San Juan el Eremita nació alrededor del año 305 en Tebaida, Licópolis -razón por la que se le llama también ‘Juan de Licópolis’-. Allí aprendió el oficio de carpintero, al que se dedicó durante su juventud. Con solo 25 años decidió renunciar a toda vida mundana para dedicarse a la oración y meditación, lejos de las tentaciones de la ciudad. Se puso entonces bajo la guía de un anciano anacoreta del desierto de Nitria quien, a lo largo de diez años, lo ejercitó en la obediencia y la renuncia de sí mismo.

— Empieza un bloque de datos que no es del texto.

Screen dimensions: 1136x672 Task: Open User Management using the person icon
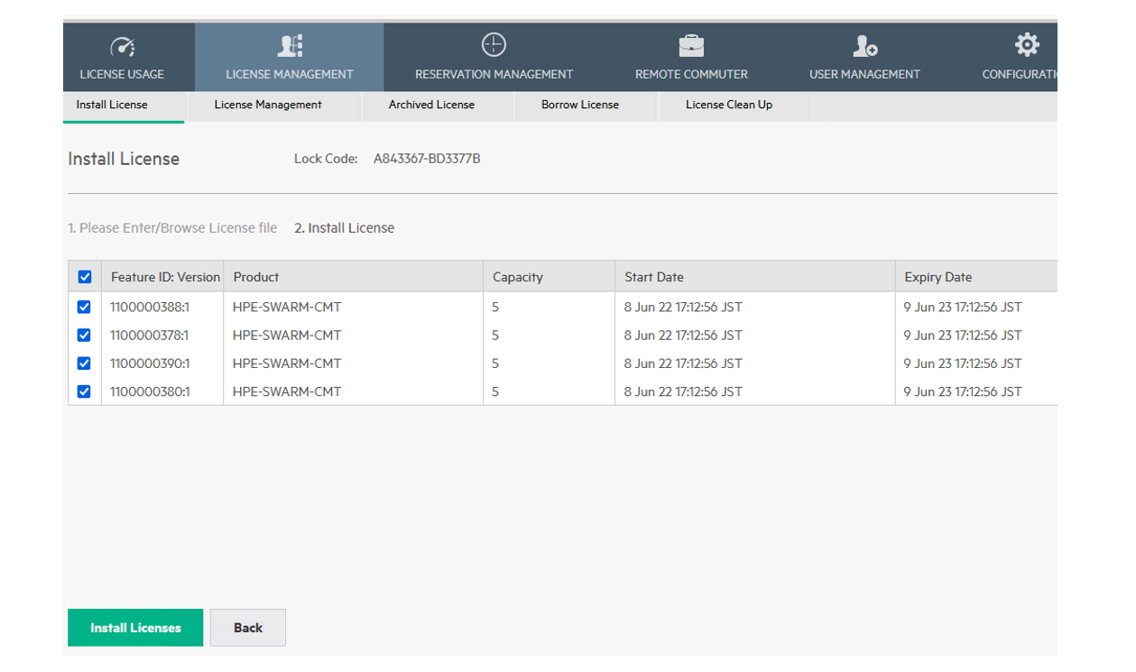click(x=864, y=46)
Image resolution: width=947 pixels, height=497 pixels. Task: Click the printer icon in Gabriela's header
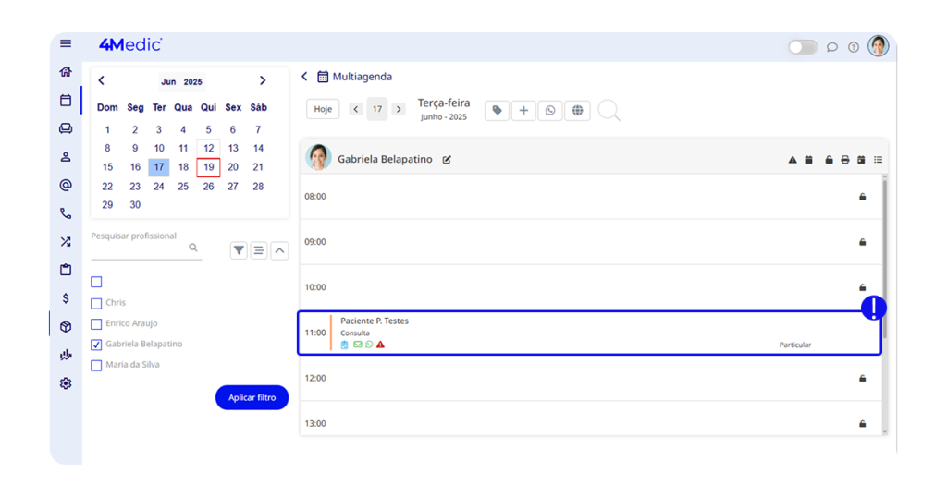(x=844, y=160)
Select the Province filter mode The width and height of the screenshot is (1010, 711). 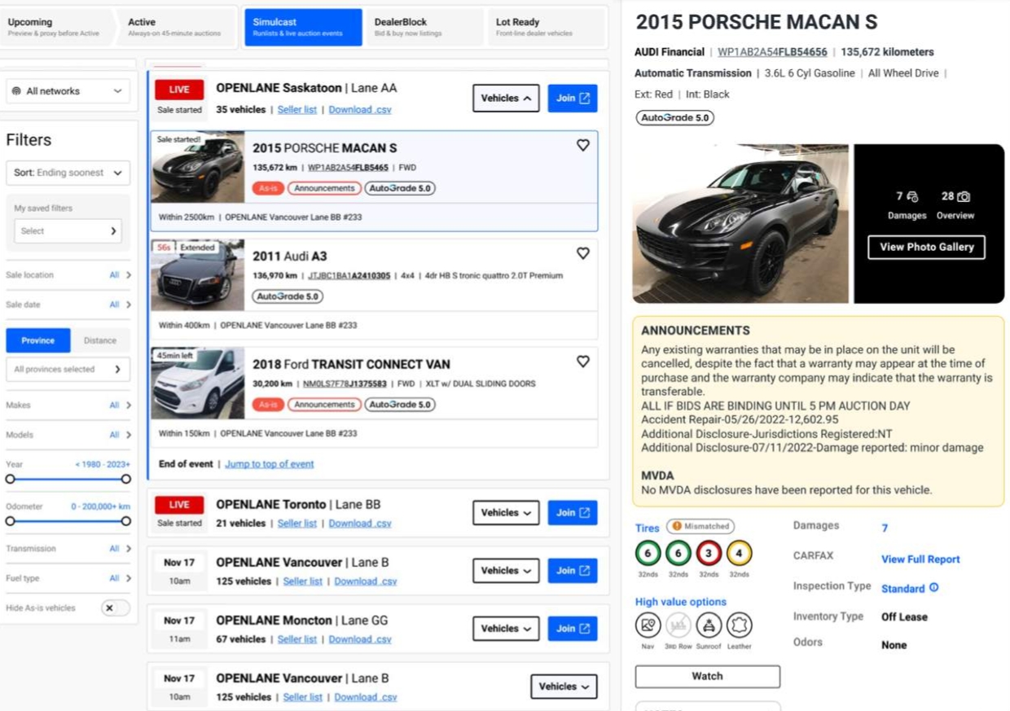point(38,340)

El carácter ejemplar de este santo es por su paciencia y actitud de obediencia -dos virtudes que hoy apreciamos muy poco y no entendemos correctamente-. Cualquiera que fuera la tarea que se le imponía, San Juan de Egipto respondía con constancia y firmeza. Al morir su maestro, Juan se retiró a la cumbre de una escarpada colina, donde construyó su celda. Allí permaneció hasta el final de sus días, viviendo casi en total aislamiento. Solo recibía a algunas personas para darles consejo o asistencia espiritual.
San Juan de Egipto falleció a los 90 años. Cuando hallaron su cuerpo, este estaba rígido, en posición de oración. Hoy se le considera como el ‘Padre de todos los ascetas’.